A related problem is to extend the notion of haplotype block to pangenome graphs. In this case, one of the main difficulties is due to the fact that a block consists of portions with the same coordinates, but the notion of coordinates on graphs is not completely established. Moreover, it is interesting to generalize some of the notions discussed in Sect. 5.2 to problems taking as input a graph and a text. For example, defining a proper notion of maximal exact match (MEM) between a sequence read and a graph encoded in the GBWT.

Finally, another problem is the design of a hierarchical GBWT that takes the presence of nested structural variants in the pangenome graph into account. Indeed, different genomes may arise from the accumulation of variations. A data structure that allows querying the graph structure at different levels of detail could be useful to represent complex structural variants.

7.3 Limitations of pangenome graphs

To provide a balanced point of view on pangenome graphs, we point out some of its current limitations. One type of limitations stems from the fact that stringology has been a wildly successful research field – in particular providing some text indexing techniques (e.g., suffix arrays and the FM-index) that are efficient both in theory and in practice. On the other hand, graph genomes are a recent idea, spurning a research field that is still young. This means that analysis on pangenome graphs becomes orders of magnitude slower than on linear references, and the impact of such analysis needs to be assessed (Chen et al. 2021). Recent research tries to ameliorate this shortcoming by focusing on variant selection approaches that aim to reduce the size of the pangenome graph and speed up mapping (Jain et al. 2021). With the maturation of the field of computational pangenomics, it is expected that tools with better performance will be developed.

Another issue, that is also present in genomics and transcriptomics but is exacerbated in pangenomics, is that a compact representation of several variants can easily result in including spurious variants. In the case of graph genomes, this happens if we naïvely consider all possible paths in a graph. For this reason, variation graphs also store the set of paths corresponding to true variants. Still, the construction of such true paths is not trivial, since it requires the use of long reads (Logsdon et al. 2020)—in fact, short reads usually are 100 to 300 base pairs long and only rarely span more than one variant site, while long reads can be 10 to 50 thousand base pairs long. On the other hand, long reads may have a higher rate of sequencing errors than short reads; this may negatively affect the accuracy of read mapping.

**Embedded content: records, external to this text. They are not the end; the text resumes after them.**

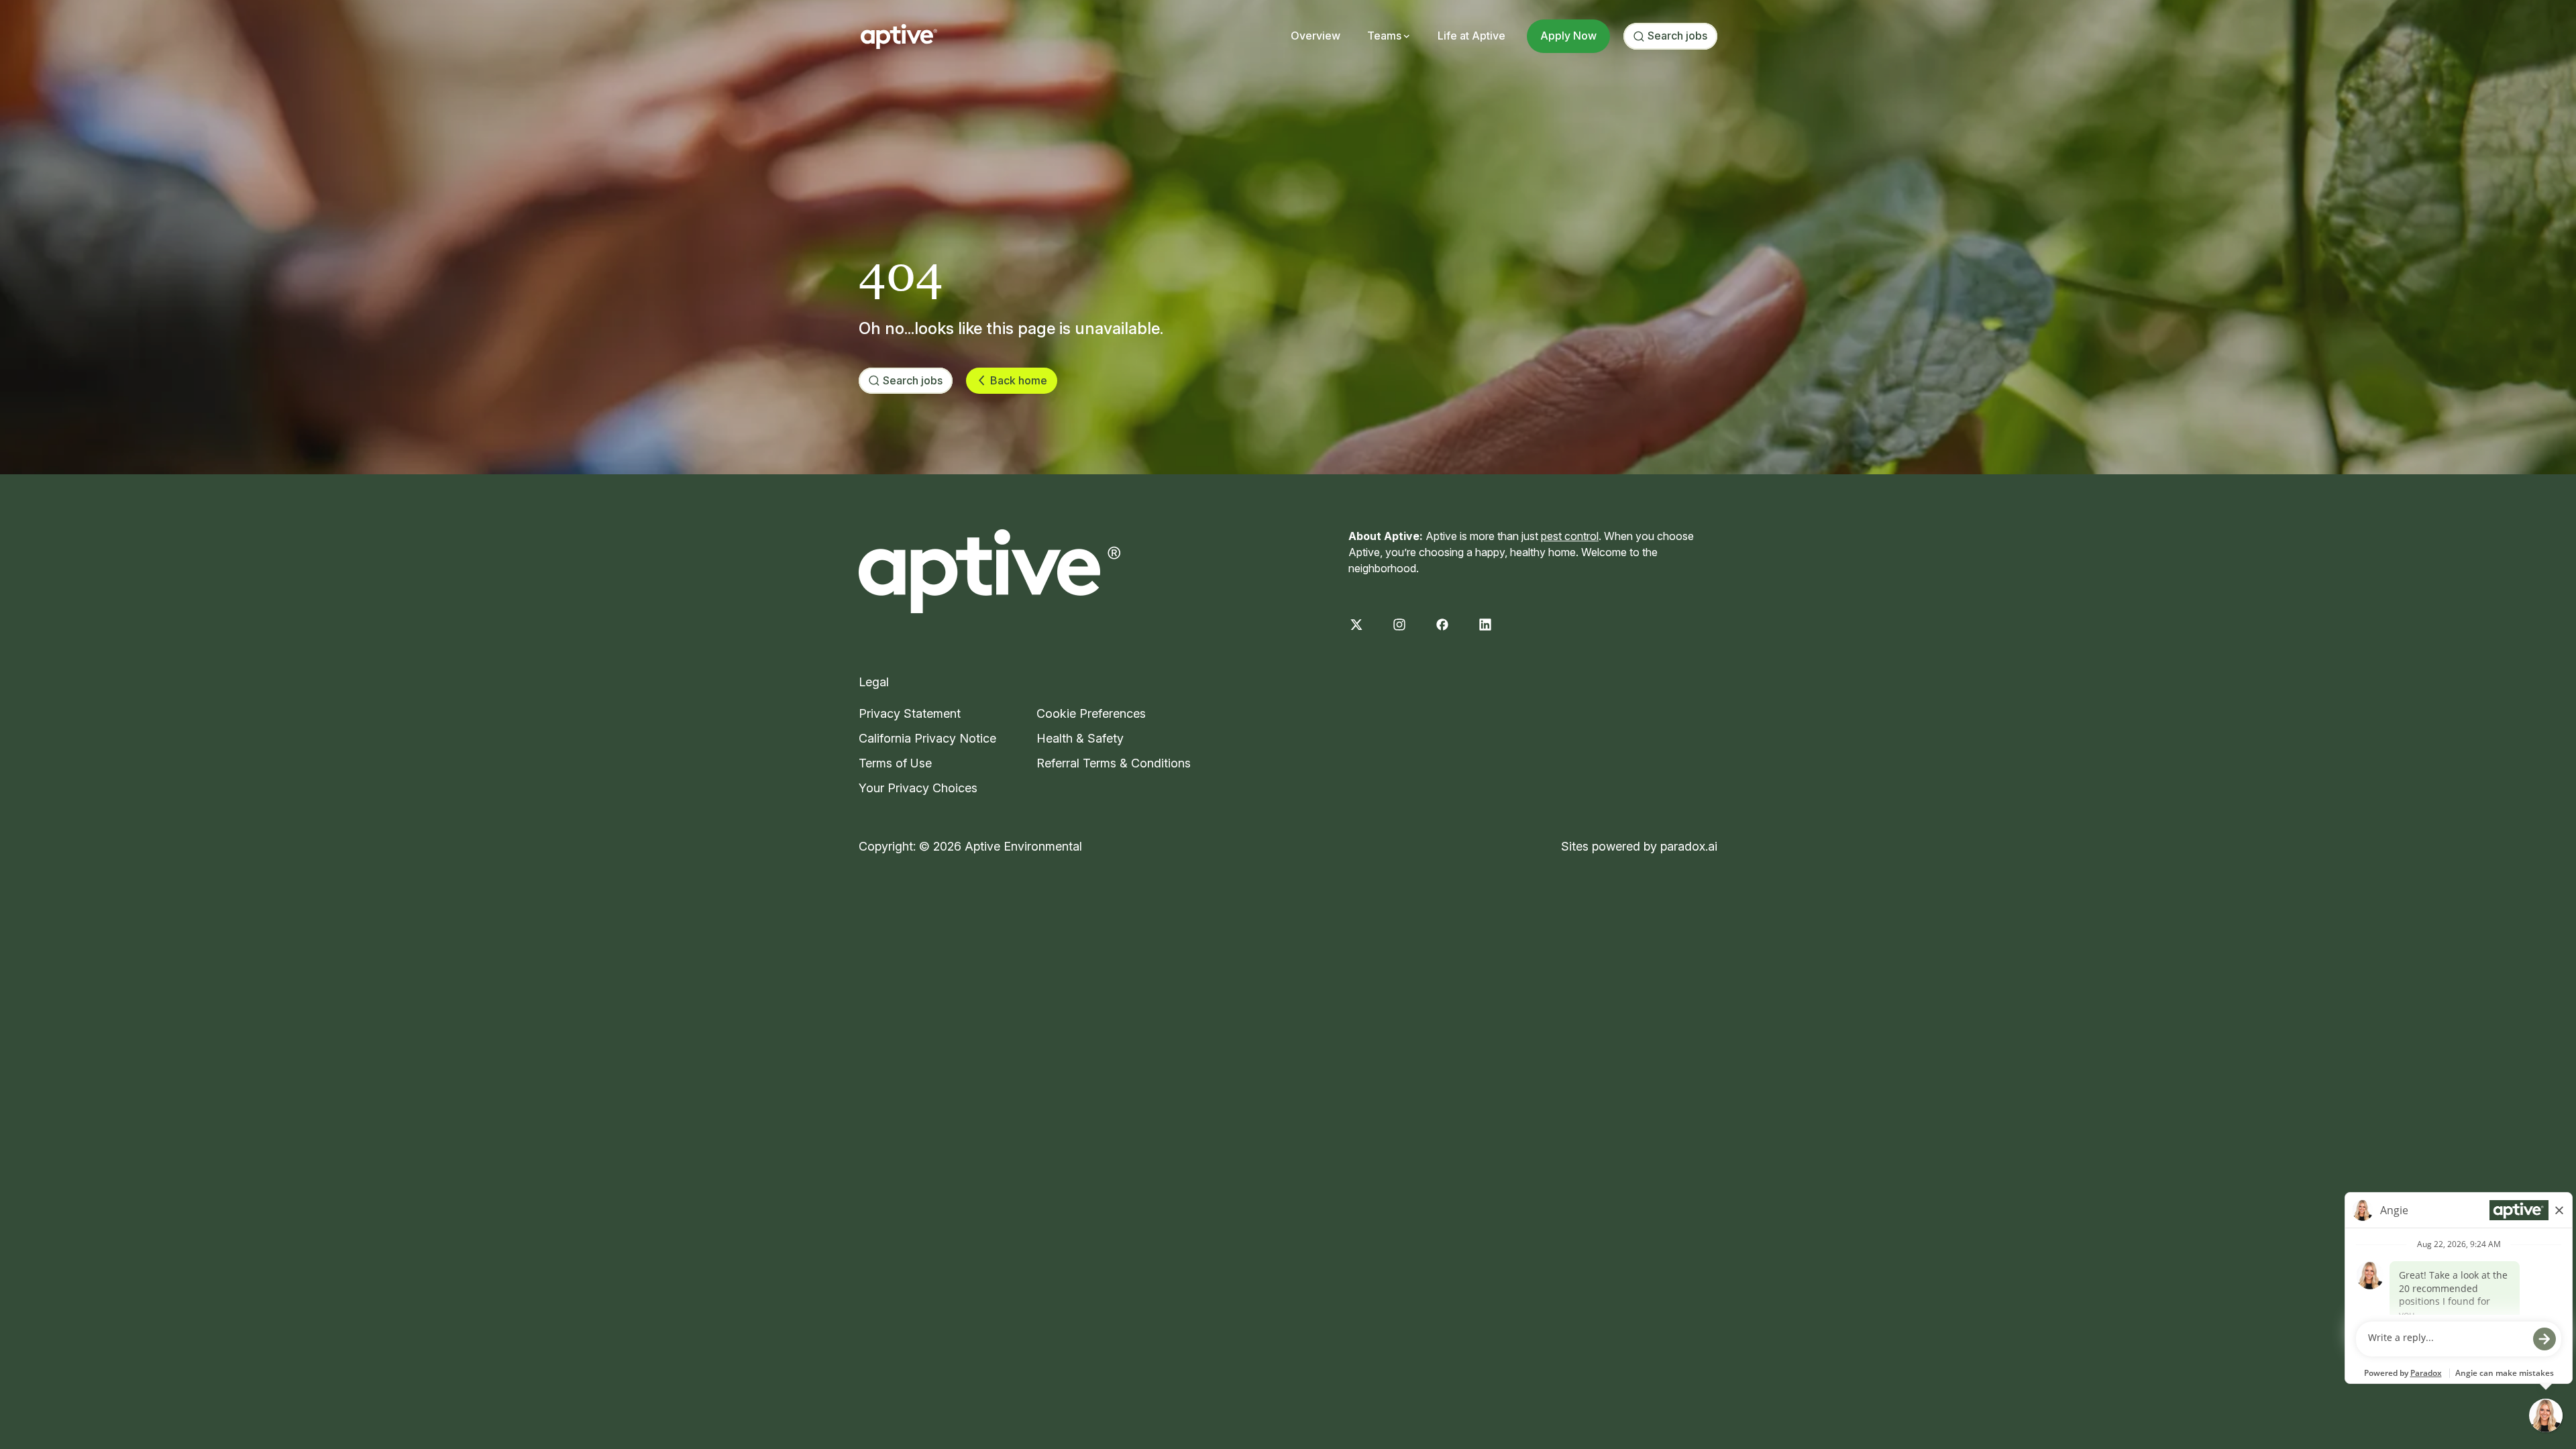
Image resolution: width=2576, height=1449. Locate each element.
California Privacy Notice (927, 738)
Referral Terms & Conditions (1113, 763)
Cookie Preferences (1091, 713)
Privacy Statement (910, 713)
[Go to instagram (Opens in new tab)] (1399, 624)
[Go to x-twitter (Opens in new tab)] (1356, 624)
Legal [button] (874, 682)
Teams (1384, 35)
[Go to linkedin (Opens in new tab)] (1485, 624)
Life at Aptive (1471, 35)
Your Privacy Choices (918, 788)
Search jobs (1677, 35)
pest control (1570, 536)
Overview (1315, 35)
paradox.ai (1688, 846)
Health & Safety (1080, 738)
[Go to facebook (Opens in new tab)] (1442, 624)
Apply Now (1568, 35)
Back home (1018, 380)
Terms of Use (895, 763)
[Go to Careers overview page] (899, 36)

A final problem that we want to point out is the extension of pangenomic approaches to more diverse organisms than humans, e.g., a pangenomic approach is also amenable for plants. However, plant genomes present a variability that is much higher than in humans. A recent study on maize sequences showed that 40–50% of genomes is unalignable between pairs of inbred lines (Sun et al. 2018), while a much smaller percentage of human genome cannot be aligned between individuals of different descent (Choudhury et al. 2020b; Sherman et al. 2019). For example, a recent study of African population revealed about 3 million previously undescribed variants (Choudhury et al. 2020b) and Sherman et al. (2019) demonstrated that approximately 10% DNA of an African pangenome built on 910 individuals is not in the current human reference genome.